Oneplus incidentally maintains a whitelist of apps which are allowed to run in the background and only apps in that list can run for extended periods. While it is possible for users to add apps to that list, it comes with a set of apps already whitelisted ( like whatsapp). I found it out the hard way while working on Android.
> I believe this aggressive behaviour tends to come from user-feedback, given users care a lot about battery endurance and heat dissipation.
Absolutely. I don't want my phone to run hot or low on battery when I'm not using it. If there was a way to shut down all background tasks when the screen is off, I'd gladly do that (second device, no sim, WiFi only use case).

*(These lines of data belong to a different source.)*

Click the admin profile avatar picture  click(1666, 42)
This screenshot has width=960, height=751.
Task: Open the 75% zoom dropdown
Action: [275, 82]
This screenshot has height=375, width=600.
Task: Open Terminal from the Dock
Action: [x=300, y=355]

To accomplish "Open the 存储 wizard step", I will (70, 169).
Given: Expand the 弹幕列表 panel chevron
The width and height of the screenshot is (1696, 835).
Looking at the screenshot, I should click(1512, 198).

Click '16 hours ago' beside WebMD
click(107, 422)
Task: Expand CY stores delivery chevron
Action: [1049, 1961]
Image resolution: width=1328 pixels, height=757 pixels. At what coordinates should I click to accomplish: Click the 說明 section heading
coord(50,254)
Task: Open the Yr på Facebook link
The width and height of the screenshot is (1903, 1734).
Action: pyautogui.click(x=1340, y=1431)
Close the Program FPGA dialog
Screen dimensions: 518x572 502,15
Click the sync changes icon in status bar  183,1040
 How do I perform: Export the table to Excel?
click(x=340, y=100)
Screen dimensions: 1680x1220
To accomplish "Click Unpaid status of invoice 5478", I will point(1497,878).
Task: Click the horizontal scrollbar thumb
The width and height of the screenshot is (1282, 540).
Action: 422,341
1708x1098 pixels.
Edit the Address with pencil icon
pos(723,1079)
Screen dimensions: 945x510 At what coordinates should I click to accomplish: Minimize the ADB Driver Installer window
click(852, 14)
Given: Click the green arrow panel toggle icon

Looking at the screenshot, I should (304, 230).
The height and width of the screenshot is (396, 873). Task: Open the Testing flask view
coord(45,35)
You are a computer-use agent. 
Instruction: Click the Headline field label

And by poorly written apps which actually DO drain the battery while doing nothing useful. So I don't feel like putting all the blame on the OEM manufacturers.
The problem is they're using bad heuristics. Just because a service runs 24 hours a day doesn't mean it's using a significant amount of battery. The harder problem is, just because a service uses a significant amount of battery doesn't mean it's doing nothing useful.
If I want my email app to download my emails as they come in because I'm on a slow network connection, I want it to do that even if I get a lot of emails. Especially then. Even if that means I have to charge my phone every day instead of every week.
What they should be doing is using a blacklist instead of a whitelist. Not because they're actually going to be able to blacklist every misbehaving app (though they could certainly catch the most popular offenders), but because that's how you get developers to change their behavior.
If everybody is restricted by default then there is no incentive for bad developers to do better. They get restricted, they weren't going to get whitelisted either way, so they go on making a wasteful app. By contrast, if making a wasteful app could get you blacklisted and restricted when you wouldn't have been otherwise, well now you've got a deterrent. Meanwhile they wouldn't be defaulting to breaking well-behaved apps that are designed to efficiently run all the time.
The reason why some apps work is they've been whitelisted by the manufacturer, not a choice by the developers (except maybe a choice not to pay to be whitelisted?)
If you're not whitelisted, there's very little you can do except for ask users to take various manual steps to change operating systems.
I'm curious to know if anyone is using this framework in the wild.